We bring together organisations across sectors. In 2011, we established a travel group which developed a framework for health and social care organisations titled Travel Plans: Improving Health. A health equity assessment was carried out which identified a range of important determinants of health to consider when developing a travel plan.

In 2017, Belfast City Council – following extensive consultation – published The Belfast Agenda which sets out a new vision for the city in 2035. Improving transport within the city is identified as a key area to achieve this vision. The city is committed to promoting the development of sustainable transport and addressing the under-use of public transport. Areas of focus will include working in partnership to develop key transport infrastructure, finding a comprehensive solution to city centre parking, and supporting walking and cycling as sustainable modes of transport.

Our plans for the future

In September 2018, the first phase of the new Belfast Rapid Transport System will begin operation. New Glider vehicles will operate frequently to link East Belfast, West Belfast and the Titanic Quarter with the city centre. This major development is designed to improve connectivity and social interaction across the city, to encourage active travel choices, and to promote sustainability.

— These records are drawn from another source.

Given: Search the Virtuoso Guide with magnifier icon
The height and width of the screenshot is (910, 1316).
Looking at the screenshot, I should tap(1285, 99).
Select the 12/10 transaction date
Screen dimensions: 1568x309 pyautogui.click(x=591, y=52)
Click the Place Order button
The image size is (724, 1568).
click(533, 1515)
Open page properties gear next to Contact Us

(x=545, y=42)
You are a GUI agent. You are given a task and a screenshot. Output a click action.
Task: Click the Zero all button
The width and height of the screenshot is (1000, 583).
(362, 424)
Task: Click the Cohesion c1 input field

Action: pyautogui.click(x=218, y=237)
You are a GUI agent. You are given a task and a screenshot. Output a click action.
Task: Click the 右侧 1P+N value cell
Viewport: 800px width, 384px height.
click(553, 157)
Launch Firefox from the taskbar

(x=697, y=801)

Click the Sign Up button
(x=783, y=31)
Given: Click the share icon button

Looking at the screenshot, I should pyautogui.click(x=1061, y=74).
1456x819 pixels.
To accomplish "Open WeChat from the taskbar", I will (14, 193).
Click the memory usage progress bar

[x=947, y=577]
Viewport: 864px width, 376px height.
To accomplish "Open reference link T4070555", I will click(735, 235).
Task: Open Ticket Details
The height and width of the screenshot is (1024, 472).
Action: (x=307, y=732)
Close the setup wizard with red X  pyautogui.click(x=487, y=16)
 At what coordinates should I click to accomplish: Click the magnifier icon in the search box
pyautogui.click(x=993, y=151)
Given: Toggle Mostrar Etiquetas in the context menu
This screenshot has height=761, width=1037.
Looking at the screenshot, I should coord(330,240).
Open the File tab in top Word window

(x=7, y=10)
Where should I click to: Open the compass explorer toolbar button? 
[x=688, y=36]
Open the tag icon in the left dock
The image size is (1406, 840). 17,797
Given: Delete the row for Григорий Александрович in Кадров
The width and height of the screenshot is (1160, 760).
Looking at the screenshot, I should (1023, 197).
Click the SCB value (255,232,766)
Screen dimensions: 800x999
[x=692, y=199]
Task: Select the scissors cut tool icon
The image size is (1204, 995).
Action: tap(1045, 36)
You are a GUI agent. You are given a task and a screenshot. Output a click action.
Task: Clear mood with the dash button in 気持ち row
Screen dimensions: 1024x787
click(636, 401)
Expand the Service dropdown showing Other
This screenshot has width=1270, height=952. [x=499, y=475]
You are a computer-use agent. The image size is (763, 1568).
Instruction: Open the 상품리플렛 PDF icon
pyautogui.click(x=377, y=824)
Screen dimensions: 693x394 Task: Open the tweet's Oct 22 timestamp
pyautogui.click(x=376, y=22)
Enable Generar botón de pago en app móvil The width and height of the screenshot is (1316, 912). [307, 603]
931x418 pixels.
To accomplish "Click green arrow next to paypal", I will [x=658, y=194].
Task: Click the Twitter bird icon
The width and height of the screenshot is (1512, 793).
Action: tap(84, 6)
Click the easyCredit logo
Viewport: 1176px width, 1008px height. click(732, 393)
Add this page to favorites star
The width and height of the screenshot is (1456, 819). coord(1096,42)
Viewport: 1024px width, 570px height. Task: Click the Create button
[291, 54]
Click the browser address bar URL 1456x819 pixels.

From 1 to 4 October 2018, Belfast will proudly host the WHO International Healthy Cities Conference to celebrate 30 years of the Healthy Cities movement: Changing Cities to Change the World. This global conference is open to everyone with an interest in health improvement. There will be opportunities to learn from the experience of cities in Europe and other WHO regions. It is certain that transport systems will feature as key drivers in how cities focus on improving the health and wellbeing of their citizens.